==== SUPPLIED MATERIAL ====

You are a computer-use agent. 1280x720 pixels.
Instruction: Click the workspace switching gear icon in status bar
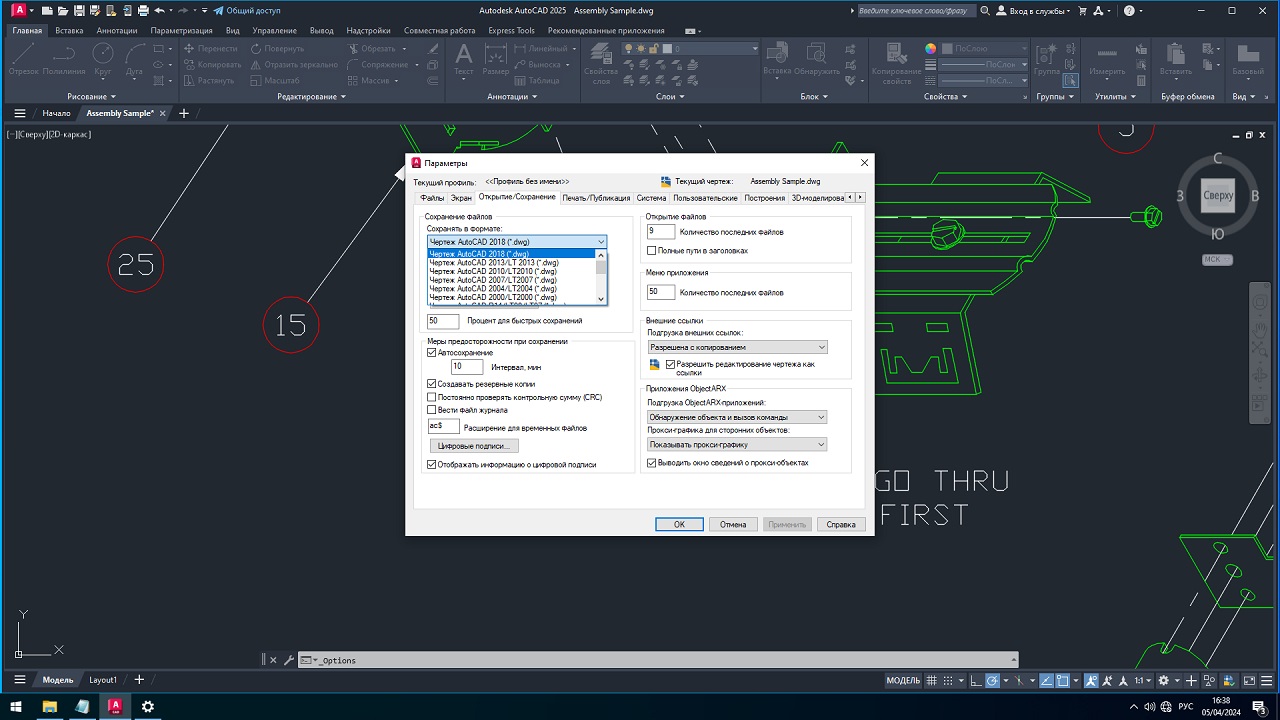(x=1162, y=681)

====
==== SUPPLIED MATERIAL ====

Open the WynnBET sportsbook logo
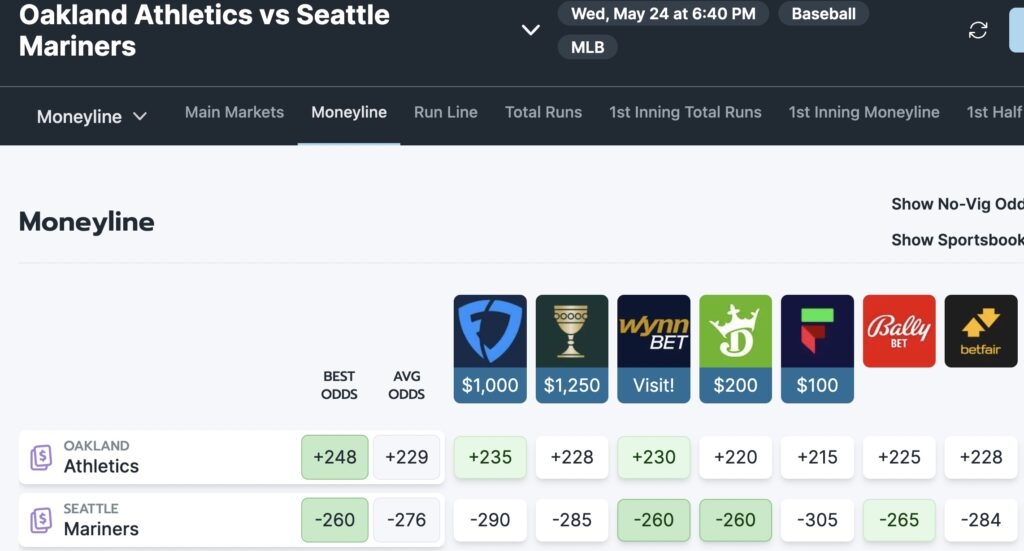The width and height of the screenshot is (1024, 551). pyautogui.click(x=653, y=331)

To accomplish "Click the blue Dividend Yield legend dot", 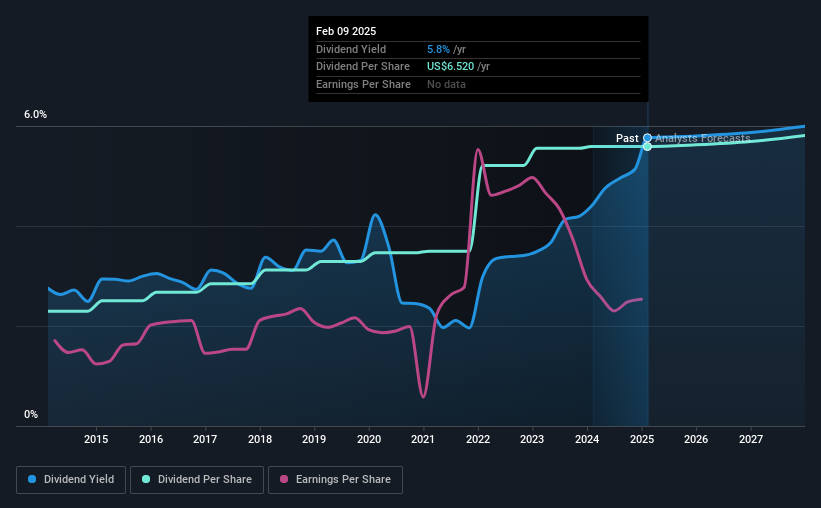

====
==== SUPPLIED MATERIAL ====

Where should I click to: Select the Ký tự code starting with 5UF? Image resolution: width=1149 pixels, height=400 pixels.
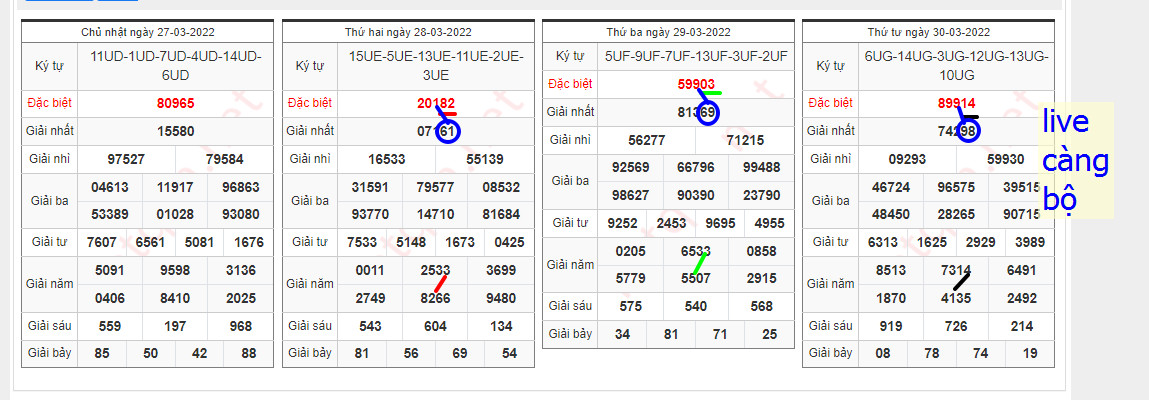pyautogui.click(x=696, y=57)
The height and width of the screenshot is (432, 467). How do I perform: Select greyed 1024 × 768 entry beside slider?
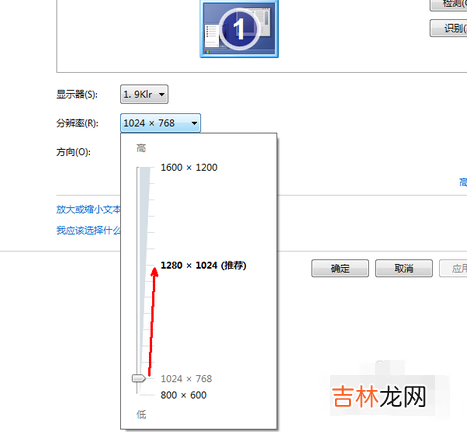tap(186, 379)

====

TASK TO COMPLETE: Beginning with the line that contains "Open the WynnBET sportsbook logo" and ending with the line that contains "the blue Dividend", reproduce the listing exactly, pictures excluded.

RESPONSE:
Open the WynnBET sportsbook logo
The width and height of the screenshot is (1024, 551). pyautogui.click(x=653, y=331)

To accomplish "Click the blue Dividend Yield legend dot", 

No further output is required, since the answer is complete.